Work instructions -
Drop the pictures, then extract the listing word for word.

>>>

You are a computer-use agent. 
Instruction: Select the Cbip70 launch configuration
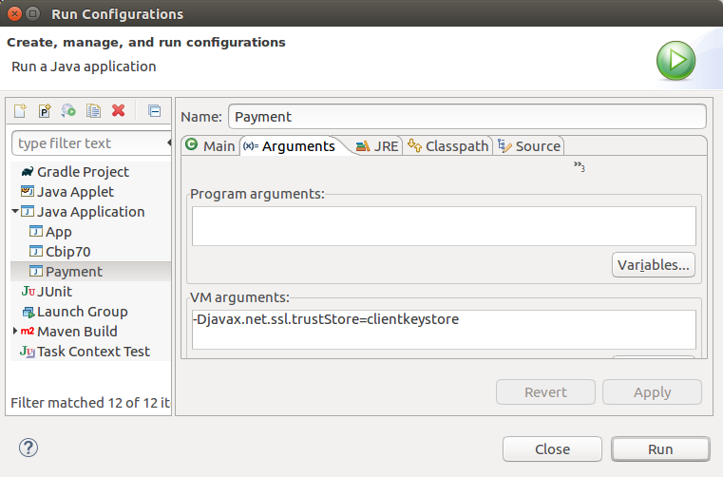coord(67,252)
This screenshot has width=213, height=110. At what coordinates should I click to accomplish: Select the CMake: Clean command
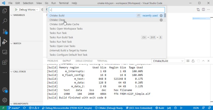coord(57,20)
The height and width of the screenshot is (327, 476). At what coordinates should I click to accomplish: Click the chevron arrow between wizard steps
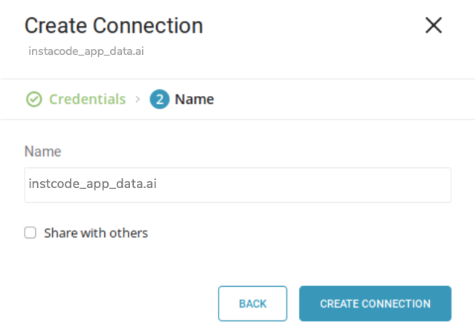coord(138,99)
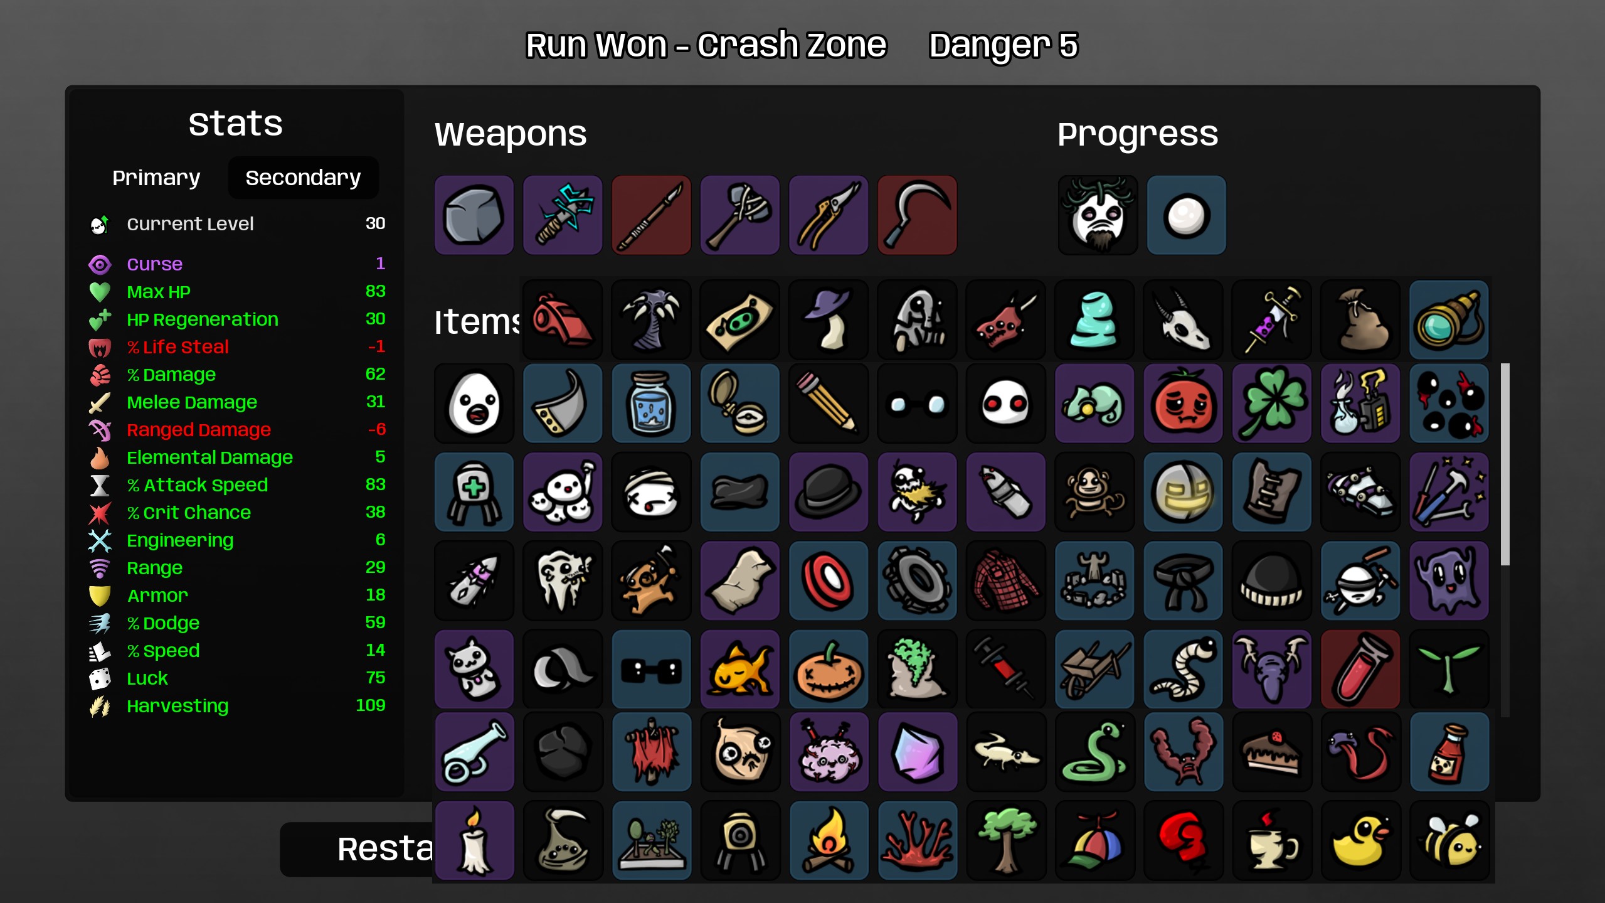Select the character portrait in Progress
This screenshot has height=903, width=1605.
[x=1098, y=215]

<<<

Written response -
You are a computer-use agent. 
Instruction: Select the Cbip70 launch configuration
coord(67,252)
This screenshot has width=213, height=110. At what coordinates should I click to accomplish: Select the CMake: Clean command
coord(57,20)
The height and width of the screenshot is (327, 476). At what coordinates should I click to accomplish: Click the chevron arrow between wizard steps
coord(138,99)
Select the character portrait in Progress
This screenshot has height=903, width=1605.
[x=1098, y=215]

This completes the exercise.